Segment Open

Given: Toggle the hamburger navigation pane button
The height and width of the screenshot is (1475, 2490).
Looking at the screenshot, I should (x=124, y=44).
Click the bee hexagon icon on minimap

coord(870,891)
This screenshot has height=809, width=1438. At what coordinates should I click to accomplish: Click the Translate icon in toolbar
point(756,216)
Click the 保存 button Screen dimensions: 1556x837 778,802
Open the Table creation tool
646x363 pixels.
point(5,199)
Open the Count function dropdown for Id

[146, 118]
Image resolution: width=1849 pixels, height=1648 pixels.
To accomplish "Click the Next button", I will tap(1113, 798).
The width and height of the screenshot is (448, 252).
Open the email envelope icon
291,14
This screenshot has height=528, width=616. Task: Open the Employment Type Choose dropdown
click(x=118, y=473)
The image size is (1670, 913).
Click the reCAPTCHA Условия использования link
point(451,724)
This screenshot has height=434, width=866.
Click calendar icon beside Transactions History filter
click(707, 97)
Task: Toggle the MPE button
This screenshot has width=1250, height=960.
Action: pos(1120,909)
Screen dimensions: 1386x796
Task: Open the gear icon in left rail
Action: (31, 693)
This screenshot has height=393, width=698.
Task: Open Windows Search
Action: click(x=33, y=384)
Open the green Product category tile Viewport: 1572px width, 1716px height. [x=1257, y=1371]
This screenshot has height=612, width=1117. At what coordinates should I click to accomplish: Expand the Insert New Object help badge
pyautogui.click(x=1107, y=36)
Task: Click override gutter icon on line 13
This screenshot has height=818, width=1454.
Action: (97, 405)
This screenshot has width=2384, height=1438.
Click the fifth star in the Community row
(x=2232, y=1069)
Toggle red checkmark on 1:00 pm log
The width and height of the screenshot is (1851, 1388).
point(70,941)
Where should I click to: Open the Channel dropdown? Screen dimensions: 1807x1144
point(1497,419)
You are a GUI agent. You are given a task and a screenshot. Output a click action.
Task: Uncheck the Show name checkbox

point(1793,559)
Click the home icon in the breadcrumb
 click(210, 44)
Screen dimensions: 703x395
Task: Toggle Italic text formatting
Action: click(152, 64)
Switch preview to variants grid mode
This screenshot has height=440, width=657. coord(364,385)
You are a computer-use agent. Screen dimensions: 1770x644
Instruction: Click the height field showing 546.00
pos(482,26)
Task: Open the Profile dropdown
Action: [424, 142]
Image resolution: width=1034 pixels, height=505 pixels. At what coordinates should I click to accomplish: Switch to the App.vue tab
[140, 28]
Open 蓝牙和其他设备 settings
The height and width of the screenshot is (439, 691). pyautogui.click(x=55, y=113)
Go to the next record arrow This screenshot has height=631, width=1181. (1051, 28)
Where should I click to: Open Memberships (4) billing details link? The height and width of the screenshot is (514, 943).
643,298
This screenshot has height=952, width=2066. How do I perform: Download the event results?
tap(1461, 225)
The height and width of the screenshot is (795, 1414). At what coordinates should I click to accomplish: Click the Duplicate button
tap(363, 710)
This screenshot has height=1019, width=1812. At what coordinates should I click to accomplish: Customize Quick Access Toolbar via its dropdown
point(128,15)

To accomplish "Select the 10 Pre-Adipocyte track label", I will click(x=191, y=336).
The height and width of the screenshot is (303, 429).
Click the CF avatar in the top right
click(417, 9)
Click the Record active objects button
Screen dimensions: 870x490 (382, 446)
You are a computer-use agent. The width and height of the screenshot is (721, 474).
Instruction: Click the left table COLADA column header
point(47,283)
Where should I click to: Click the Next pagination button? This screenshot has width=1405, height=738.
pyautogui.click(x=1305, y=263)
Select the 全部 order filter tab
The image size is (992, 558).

Segment Closed

### Problem to solve
Copy whichever lines in the listing above hold "will".

### Result
To accomplish "Click the Next button", I will tap(1113, 798).
To accomplish "Select the 10 Pre-Adipocyte track label", I will click(x=191, y=336).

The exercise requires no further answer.